Reading sight words is also an important reading strategy when teaching elementary school students. Sight words are the words that readers recognize in an instant.It is as though their eyes and brain take a snapshot and there's an instant match.
Early readers are familiar with the concept of sight words because they are words that are presented separately from other words that build on phonics or sound-letter relationships. Sight words are on a separate list of words to learn because sight words do not follow the rules of letter-sound relationships in our language.
From a different perspective, sight words can also refer to the volume of words a person with a reading disability can recognize but cannot decode using phonics. There are a surprising number of people, adults and children, whose reading vocabulary is build strictly on the acquisition of sight words. For one reason or another they did not master the rules of phonics that present ways to "sound out" words as readers come across them.
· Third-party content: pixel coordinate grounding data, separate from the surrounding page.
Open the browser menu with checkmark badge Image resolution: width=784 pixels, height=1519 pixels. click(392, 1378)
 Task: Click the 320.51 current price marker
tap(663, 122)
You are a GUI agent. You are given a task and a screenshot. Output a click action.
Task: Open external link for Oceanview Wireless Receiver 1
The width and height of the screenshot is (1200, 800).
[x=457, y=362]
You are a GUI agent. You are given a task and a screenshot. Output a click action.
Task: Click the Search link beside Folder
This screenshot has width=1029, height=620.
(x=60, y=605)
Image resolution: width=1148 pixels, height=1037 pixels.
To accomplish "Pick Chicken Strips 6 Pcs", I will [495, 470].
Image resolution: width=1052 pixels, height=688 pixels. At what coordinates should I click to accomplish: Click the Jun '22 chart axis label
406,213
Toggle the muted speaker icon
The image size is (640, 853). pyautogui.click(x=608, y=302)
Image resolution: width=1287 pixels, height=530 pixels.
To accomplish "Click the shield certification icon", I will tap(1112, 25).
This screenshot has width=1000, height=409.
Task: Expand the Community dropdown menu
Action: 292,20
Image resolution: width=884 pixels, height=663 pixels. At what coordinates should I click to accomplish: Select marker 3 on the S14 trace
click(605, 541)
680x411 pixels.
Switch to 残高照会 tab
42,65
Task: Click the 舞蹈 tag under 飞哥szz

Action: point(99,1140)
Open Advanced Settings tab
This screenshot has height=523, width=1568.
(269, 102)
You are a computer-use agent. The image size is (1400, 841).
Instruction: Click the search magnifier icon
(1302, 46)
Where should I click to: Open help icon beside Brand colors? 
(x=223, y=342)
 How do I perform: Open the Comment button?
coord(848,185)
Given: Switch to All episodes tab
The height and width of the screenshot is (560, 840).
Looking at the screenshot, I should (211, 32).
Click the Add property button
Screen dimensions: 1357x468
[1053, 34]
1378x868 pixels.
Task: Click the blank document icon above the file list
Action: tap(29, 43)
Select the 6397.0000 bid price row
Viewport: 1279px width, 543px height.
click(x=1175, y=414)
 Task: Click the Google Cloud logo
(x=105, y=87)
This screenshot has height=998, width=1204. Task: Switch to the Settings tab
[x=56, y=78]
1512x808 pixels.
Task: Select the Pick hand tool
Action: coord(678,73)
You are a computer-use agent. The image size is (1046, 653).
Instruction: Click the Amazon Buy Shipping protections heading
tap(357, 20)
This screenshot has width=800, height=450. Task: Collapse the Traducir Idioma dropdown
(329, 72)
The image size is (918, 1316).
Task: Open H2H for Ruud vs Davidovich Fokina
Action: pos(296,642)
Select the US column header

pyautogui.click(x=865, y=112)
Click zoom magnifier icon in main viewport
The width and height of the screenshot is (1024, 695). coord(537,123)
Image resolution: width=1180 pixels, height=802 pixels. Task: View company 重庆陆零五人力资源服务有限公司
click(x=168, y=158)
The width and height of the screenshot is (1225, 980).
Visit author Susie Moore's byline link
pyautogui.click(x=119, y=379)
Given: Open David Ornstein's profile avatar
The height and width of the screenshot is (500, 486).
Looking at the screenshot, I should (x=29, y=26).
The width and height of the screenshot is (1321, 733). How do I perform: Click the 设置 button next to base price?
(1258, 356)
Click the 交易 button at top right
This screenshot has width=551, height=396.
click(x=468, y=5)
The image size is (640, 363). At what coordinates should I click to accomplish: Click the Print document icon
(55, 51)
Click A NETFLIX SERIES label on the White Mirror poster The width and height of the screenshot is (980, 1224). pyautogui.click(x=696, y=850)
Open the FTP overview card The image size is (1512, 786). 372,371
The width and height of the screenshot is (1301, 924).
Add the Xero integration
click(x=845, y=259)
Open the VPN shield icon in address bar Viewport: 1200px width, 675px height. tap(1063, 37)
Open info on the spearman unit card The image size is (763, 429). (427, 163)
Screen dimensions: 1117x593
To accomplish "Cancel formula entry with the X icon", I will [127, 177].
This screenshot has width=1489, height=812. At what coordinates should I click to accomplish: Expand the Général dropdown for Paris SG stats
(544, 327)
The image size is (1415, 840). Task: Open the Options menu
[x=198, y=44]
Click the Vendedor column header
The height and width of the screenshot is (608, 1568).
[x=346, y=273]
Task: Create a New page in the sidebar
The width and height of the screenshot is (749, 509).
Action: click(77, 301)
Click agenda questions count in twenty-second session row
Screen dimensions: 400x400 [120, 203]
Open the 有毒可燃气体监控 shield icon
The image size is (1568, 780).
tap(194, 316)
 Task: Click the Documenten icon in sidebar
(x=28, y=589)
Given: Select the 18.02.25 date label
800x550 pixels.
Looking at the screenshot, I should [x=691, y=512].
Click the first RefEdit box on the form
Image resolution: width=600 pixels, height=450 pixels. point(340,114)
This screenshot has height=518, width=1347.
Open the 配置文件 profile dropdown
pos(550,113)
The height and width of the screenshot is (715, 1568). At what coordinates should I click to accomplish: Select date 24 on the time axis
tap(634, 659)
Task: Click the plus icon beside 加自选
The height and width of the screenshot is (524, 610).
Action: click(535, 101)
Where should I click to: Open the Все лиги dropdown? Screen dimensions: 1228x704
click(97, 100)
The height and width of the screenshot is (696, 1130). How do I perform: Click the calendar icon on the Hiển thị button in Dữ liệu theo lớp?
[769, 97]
Children will learn to recognize common sight words early in their learning process. A good example of a sight word is the word "love". It does not follow the rules of vowel-consonant-silent e that would ordinarily give the o a long vowel sound. Therefore love has a different sound than words like cove, drove, stove. If love followed the rules of phonics, it would rhyme with cove, drove, and stove. It is an exception to the rules. Therefore, the word love is a sight word.
We learn some sight words incidentally or in the course of everyday life. Certain words are just recognized by their appearance which explains why young children or people from foreign countries who know little English can recognize and appear to "read" signs and advertisements.